Prevalence of naturally occurring NS5B RASs in 86 HCV subtypes(Continued).Notes: Data are presented as %. The dot denotes 0%. C451S were detected in 1.05% of 1b sequences, G188D in 0.82% of 3a, N224I in 3.06% of 3a and in 3.45% of 6k, A395G in 0.75% of 4a, and Y561H in 0.10% of 1b. L314H, N444K, S565F were not found. aNot all the positions were analyzed using the same number of sequences. The first figure is the lowest number, and the second figure is the largest number.All observed NNI-specific RASs are associated with dasabuvir. C316N was common in sequences of GT1b (43.09%, 3179/7377), GT4f (81.61%, 71/87), 4b (14.29%, 2/14), and 1e (10.17%,6/59). C316H was observed in GT1b (1.19%, 88/7377) and 5–10% of several GT4 subtypes but was more prevalent in GT4r (60.32%, 76/126). The frequency of S556G was higher in GT1b than in GT1a (11.77% vs.0.79%) and was found in 6h (85.71%, 6/7), 6e (5.26%, 1/19), and GT2, 3, 4, 5 and 7 subtypes (nearly 100%). However, this RAS was absent in other GT1 subtypes and GT6 subtypes, although S556N, a closely related variant, was harbored by GT4r (75%, 3/4). S556R was found in GT1a (0.34%) and in several GT6 subtypes (6a, 6e, 6n, 6o, 6p, 6q, 6s, 6t, 6u, 6xc, and 6xf).
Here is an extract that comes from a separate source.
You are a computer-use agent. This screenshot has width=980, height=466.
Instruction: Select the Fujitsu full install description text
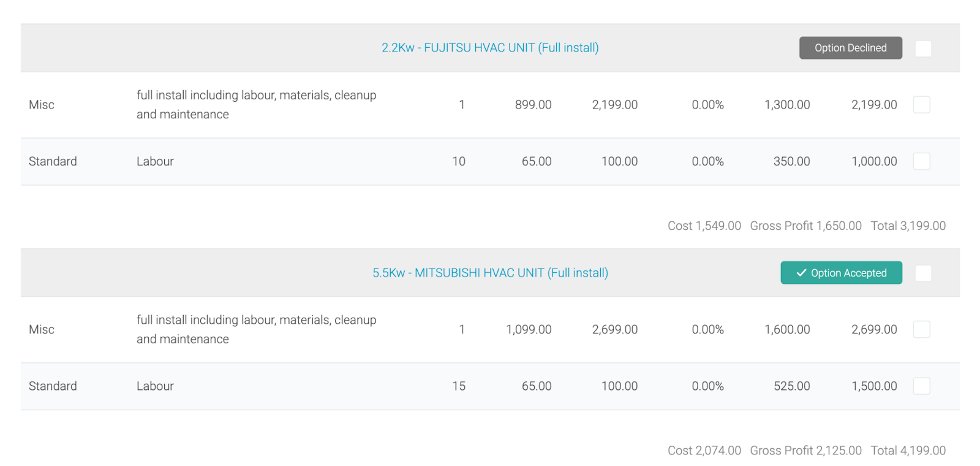(x=256, y=105)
Geographical distribution of RASs
Country of origin information was available for approximately 70% of the analyzed sequences. We classified these sequences into Asia, Europe, North America, Central America, South America, Former USSR, Oceania, Africa, Caribbean, or Middle East clusters according to geographic region definitions in the Los Alamos HCV Database. The majority of RASs in most HCV subtypes were similarly distributed among different geographic regions worldwide. NS3 RASs with distinctly variable prevalence by geographic region including Q8OK in GT1a, V36L in GT1a, S122G in GT1b and so on (Figure 1, P<0.05). Q80K in GT1a was mostly prevalent in North America (54.49%, 679/1246), followed by Europe (22.66%, 246/1090), Asia (6.98%, 3/43), Oceania (6.62%, 9/136), and South America (1.03%, 4/390). NS5A RASs (L28M, R30Q, Q54H, and Y93H in GT1b, L31M in GT2b, and E62L in GT3a) varied significantly in geographic prevalence (Figure 2, all P-values <0.05). L28M, R30Q, and Y93H in GT1b showed the highest prevalence in Asia. NS5B RASs exhibited distinct global distribution patterns are present in Figure 3. C316N/H was found mostly in Asia (73.20%, 1923/2627), followed by in the Former USSR (63.77%, 213/334), Europe (31.82%, 415/1304), North America (22.81%, 52/228), South America (21.39%, 182/851), Oceania (10.64%, 5/47), the Middle East (21.82%, 24/110), Africa (4.49%, 7/156), Central America (0%, 0/10), and the Caribbean (0%, 0/12). In contrast, Asia had the lowest prevalence of L159F in GT1b (0.62%, 2/322), while S556G in GT1b commonly appeared in Oceania (26.92%, 7/26) but infrequently in North America (4.49%, 8/178). A150V in GT3a was most prevalent in Asia (44.09%), followed by Europe (31.19%), Oceania (24.29%), and North America (19.05%).
Figure 1
The global and regional frequency of naturally occurring NS3 RASs that showed unequal distribution by geographic regions. In each plot, except for the first bar representing the global prevalence, geographic regions were arranged in descending order according to the frequency of RASs. Sequences were clustered into Asia, Europe, North America, Central America, South America, Former USSR, Oceania, Africa, Caribbean or Middle East. In each plot, regions with <10 sequences were not shown. Region definition was according to the Los Alamos HCV Database. “A” in North A, South A and Central A denotes America.
Figure 2
NS5A RASs rate with significantly different frequencies among different geographic regions. In each plot, the first bar represents the global prevalence and geographic regions were arranged in descending order according to the frequency of RASs. Sequences were clustered into Asia, Europe, North America, Central America, South America, Former USSR, Oceania, Africa, Caribbean or Middle East. In each plot, only regions with at least 10 sequences were shown. Region definition was according to the Los Alamos HCV Database. “A” in North A, South A and Central A denotes America.
Figure 3
NS5B RASs rate with significantly different frequencies among different geographic regions. In each plot, the first bar represents the global prevalence and geographic regions were arranged in descending order according to the frequency of RASs. Sequences were clustered into Asia, Europe, North America, Central America, South America, Former USSR, Oceania, Africa, Caribbean or Middle East. In each plot, only regions with at least 10 sequences were shown. Region definition was according to the Los Alamos HCV Database. “A” in North A, South A and Central A denotes America.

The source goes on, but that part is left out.